(Data under study Opens)
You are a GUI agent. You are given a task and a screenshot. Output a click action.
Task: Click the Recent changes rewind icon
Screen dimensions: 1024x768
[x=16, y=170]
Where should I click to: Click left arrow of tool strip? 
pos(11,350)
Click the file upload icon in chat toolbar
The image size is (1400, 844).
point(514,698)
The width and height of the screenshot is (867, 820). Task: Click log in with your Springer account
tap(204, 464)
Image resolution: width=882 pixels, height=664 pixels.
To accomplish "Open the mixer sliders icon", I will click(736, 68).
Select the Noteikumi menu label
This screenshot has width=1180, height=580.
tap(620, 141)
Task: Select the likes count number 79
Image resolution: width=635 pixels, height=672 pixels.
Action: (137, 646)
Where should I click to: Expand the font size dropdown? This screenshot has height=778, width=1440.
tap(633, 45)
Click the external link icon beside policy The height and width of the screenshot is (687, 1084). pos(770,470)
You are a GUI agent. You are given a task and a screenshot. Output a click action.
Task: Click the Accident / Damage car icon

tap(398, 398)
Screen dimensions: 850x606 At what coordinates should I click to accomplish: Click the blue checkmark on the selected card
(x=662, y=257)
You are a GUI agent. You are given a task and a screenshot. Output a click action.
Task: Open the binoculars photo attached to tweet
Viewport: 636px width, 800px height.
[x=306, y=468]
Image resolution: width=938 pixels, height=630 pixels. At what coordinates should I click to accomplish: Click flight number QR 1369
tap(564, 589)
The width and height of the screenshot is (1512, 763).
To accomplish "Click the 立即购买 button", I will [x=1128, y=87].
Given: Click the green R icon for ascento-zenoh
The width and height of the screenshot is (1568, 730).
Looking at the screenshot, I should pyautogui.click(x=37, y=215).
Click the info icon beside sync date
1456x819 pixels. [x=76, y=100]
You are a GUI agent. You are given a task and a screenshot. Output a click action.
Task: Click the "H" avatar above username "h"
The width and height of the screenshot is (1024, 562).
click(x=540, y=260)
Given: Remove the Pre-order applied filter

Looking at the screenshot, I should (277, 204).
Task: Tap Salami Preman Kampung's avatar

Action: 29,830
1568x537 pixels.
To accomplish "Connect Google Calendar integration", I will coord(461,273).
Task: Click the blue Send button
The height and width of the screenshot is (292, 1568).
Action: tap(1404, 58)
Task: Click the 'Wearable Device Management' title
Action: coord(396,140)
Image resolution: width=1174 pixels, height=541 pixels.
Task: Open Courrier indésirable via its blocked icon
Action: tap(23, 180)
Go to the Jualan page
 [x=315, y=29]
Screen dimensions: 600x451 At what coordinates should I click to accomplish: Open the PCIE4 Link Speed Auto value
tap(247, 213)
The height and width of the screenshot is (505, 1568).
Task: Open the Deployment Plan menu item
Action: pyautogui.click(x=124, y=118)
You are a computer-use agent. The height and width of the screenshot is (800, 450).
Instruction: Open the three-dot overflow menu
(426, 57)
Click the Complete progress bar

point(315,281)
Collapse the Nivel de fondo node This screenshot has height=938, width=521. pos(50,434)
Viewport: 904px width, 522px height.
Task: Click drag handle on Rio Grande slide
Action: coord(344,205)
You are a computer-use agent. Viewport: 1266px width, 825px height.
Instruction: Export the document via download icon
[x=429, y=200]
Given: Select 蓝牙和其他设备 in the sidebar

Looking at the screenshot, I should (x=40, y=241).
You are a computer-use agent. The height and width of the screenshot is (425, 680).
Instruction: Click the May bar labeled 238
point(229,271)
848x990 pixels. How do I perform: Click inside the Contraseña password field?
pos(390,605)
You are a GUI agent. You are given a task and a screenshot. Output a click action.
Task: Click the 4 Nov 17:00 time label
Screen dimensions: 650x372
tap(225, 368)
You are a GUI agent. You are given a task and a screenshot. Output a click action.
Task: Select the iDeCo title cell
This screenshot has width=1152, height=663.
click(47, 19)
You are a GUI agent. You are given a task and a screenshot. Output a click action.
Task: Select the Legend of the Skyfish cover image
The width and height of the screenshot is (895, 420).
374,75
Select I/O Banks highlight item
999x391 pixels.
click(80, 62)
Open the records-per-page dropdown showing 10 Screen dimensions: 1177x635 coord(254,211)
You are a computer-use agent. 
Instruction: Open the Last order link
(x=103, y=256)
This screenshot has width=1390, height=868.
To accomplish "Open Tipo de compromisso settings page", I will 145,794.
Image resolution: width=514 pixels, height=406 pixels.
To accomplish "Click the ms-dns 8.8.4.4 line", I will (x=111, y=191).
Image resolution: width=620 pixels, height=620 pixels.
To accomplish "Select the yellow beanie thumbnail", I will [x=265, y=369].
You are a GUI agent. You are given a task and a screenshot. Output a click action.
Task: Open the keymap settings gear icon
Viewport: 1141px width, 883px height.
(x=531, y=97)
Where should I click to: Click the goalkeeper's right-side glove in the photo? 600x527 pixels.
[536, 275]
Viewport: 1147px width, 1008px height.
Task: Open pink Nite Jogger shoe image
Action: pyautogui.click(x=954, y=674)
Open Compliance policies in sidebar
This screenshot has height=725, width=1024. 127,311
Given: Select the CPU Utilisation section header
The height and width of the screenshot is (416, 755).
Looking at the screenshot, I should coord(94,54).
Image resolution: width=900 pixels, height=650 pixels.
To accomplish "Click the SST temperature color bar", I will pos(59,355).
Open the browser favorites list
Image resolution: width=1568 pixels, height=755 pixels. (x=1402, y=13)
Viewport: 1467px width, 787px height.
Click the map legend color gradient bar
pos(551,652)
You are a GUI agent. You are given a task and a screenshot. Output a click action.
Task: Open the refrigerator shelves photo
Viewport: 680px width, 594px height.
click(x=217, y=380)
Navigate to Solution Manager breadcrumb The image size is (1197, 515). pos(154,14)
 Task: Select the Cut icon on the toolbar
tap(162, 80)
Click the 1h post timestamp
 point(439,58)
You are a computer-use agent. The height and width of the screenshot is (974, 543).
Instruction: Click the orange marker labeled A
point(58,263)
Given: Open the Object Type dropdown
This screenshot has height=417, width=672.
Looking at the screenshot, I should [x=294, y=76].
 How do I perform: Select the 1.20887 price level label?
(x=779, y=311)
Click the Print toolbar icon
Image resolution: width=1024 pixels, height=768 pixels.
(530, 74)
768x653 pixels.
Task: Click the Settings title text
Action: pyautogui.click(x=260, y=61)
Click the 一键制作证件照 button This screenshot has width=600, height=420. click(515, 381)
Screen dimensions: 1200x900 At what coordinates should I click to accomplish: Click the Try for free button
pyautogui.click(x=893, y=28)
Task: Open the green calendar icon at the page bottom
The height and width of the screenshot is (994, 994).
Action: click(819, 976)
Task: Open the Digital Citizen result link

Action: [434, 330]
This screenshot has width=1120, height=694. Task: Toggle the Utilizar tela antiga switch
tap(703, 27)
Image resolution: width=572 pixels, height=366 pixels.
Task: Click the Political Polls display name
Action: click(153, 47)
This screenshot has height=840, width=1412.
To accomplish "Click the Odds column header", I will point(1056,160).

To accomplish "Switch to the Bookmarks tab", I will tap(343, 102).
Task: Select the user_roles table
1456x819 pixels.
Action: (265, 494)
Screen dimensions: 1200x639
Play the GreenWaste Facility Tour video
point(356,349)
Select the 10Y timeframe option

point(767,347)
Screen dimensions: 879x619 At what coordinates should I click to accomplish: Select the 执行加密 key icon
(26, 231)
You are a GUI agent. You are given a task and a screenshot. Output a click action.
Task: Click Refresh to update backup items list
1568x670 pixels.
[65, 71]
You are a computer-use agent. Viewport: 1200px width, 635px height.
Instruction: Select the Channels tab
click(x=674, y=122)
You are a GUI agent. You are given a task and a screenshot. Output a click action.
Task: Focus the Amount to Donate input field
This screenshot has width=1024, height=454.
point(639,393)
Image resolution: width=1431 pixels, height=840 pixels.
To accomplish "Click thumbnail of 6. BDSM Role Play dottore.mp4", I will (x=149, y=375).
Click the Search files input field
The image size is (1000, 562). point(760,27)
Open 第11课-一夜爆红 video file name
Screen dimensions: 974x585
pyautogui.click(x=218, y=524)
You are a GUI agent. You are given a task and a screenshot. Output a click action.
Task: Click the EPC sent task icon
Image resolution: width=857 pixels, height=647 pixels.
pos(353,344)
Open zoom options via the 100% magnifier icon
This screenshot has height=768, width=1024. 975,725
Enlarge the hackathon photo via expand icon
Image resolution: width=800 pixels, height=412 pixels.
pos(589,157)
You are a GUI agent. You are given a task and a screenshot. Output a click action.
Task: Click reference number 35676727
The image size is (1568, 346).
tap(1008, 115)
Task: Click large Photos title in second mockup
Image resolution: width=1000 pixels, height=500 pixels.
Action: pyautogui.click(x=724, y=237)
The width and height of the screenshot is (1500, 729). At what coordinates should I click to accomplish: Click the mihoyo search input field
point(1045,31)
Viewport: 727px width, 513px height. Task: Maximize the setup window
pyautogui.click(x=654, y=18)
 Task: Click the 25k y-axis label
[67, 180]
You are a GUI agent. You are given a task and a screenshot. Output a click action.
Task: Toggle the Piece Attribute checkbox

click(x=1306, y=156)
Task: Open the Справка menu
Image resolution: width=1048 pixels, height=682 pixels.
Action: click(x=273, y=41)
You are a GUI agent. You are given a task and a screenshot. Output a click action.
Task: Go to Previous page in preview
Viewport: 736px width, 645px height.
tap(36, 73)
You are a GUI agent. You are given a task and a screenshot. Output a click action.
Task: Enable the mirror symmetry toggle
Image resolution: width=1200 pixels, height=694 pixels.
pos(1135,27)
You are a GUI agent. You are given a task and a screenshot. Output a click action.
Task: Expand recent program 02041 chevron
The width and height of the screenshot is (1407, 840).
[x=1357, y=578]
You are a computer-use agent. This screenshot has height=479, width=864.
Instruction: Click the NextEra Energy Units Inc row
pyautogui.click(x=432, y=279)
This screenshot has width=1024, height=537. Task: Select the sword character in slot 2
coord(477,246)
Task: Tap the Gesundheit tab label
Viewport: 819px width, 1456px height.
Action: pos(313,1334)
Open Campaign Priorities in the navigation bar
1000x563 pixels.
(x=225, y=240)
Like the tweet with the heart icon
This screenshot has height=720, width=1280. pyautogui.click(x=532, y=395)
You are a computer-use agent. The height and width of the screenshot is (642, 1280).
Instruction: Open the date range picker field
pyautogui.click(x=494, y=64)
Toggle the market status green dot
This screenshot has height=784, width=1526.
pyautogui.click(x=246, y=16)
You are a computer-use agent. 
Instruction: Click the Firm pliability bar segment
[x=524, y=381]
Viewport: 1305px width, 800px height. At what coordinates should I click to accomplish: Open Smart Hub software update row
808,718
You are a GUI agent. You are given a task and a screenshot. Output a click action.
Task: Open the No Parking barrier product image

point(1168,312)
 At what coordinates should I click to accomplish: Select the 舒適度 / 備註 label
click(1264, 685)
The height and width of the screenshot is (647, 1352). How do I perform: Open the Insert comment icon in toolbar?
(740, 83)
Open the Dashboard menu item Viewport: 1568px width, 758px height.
(Data under study Closes)
#### What the task asks
Print, exactly as written, the first line of the records above and each line after it until the line with "1568x537 pixels.", which is printed too.

#### Exercise output
You are a GUI agent. You are given a task and a screenshot. Output a click action.
Task: Click the Recent changes rewind icon
Screen dimensions: 1024x768
[x=16, y=170]
Where should I click to: Click left arrow of tool strip? 
pos(11,350)
Click the file upload icon in chat toolbar
The image size is (1400, 844).
point(514,698)
The width and height of the screenshot is (867, 820). Task: Click log in with your Springer account
tap(204, 464)
Image resolution: width=882 pixels, height=664 pixels.
To accomplish "Open the mixer sliders icon", I will click(736, 68).
Select the Noteikumi menu label
This screenshot has width=1180, height=580.
tap(620, 141)
Task: Select the likes count number 79
Image resolution: width=635 pixels, height=672 pixels.
Action: (137, 646)
Where should I click to: Expand the font size dropdown? This screenshot has height=778, width=1440.
tap(633, 45)
Click the external link icon beside policy The height and width of the screenshot is (687, 1084). pos(770,470)
You are a GUI agent. You are given a task and a screenshot. Output a click action.
Task: Click the Accident / Damage car icon

tap(398, 398)
Screen dimensions: 850x606 At what coordinates should I click to accomplish: Click the blue checkmark on the selected card
(x=662, y=257)
You are a GUI agent. You are given a task and a screenshot. Output a click action.
Task: Open the binoculars photo attached to tweet
Viewport: 636px width, 800px height.
[x=306, y=468]
Image resolution: width=938 pixels, height=630 pixels. At what coordinates should I click to accomplish: Click flight number QR 1369
tap(564, 589)
The width and height of the screenshot is (1512, 763).
To accomplish "Click the 立即购买 button", I will [x=1128, y=87].
Given: Click the green R icon for ascento-zenoh
The width and height of the screenshot is (1568, 730).
Looking at the screenshot, I should pyautogui.click(x=37, y=215).
Click the info icon beside sync date
1456x819 pixels. [x=76, y=100]
You are a GUI agent. You are given a task and a screenshot. Output a click action.
Task: Click the "H" avatar above username "h"
The width and height of the screenshot is (1024, 562).
click(x=540, y=260)
Given: Remove the Pre-order applied filter

Looking at the screenshot, I should (277, 204).
Task: Tap Salami Preman Kampung's avatar

Action: 29,830
1568x537 pixels.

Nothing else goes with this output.